Written instruction: Pick out every row below that contains the string "height", with case counting, and copy each such row in full.

Click-target data:
########

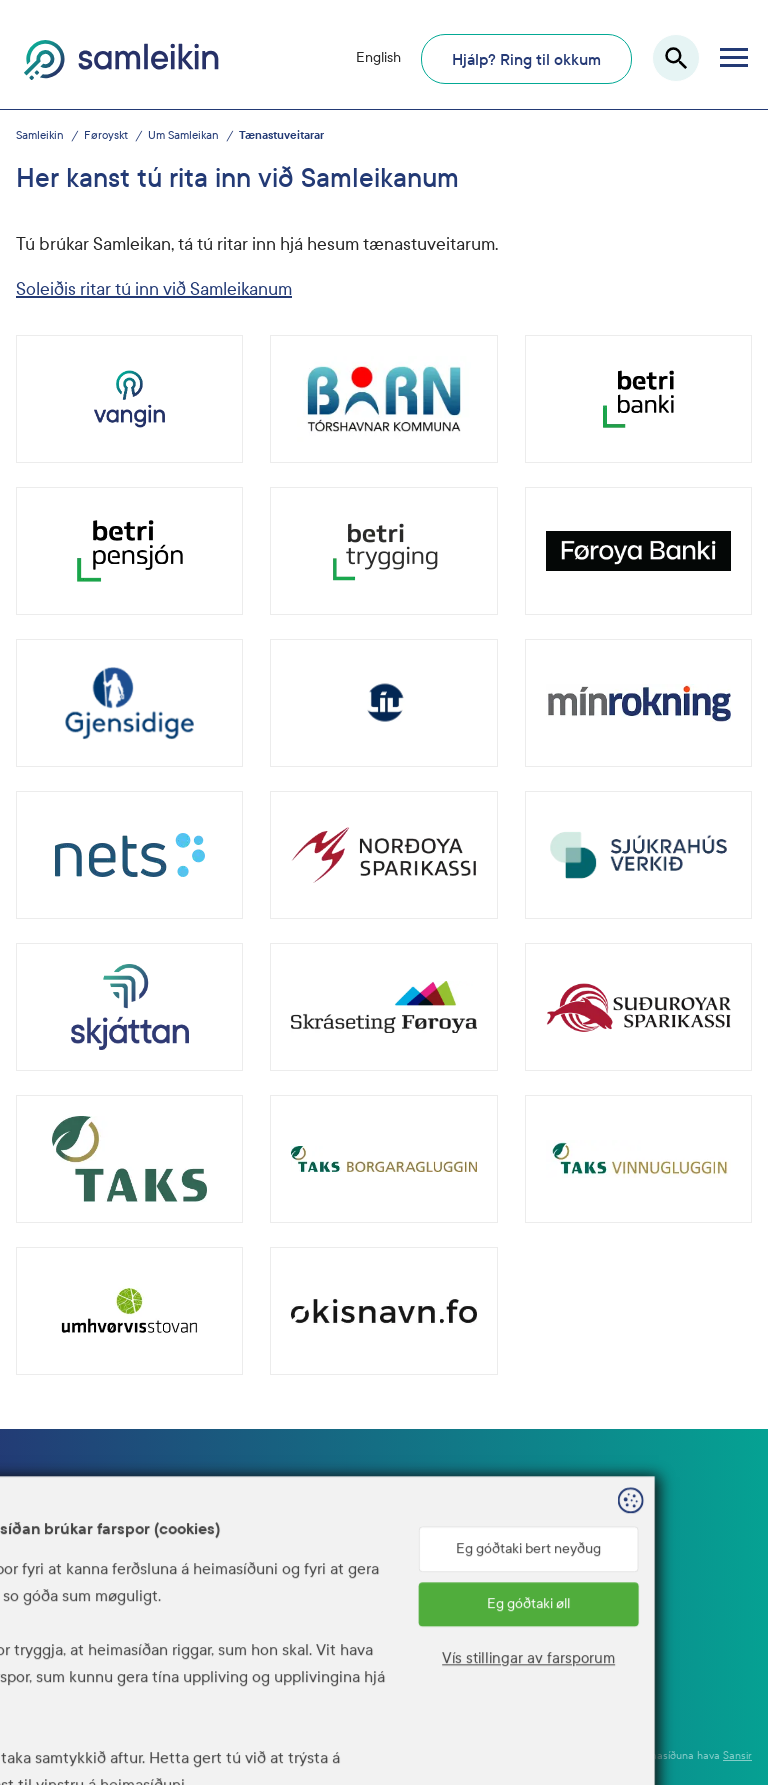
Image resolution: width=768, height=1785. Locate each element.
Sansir (737, 1755)
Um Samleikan (183, 135)
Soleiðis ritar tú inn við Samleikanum (154, 289)
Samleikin (40, 135)
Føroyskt (106, 135)
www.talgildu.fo (235, 1631)
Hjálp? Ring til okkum (526, 59)
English (378, 57)
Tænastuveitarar (281, 135)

########

Complete response:
Image resolution: width=768, height=1785. Locate each element.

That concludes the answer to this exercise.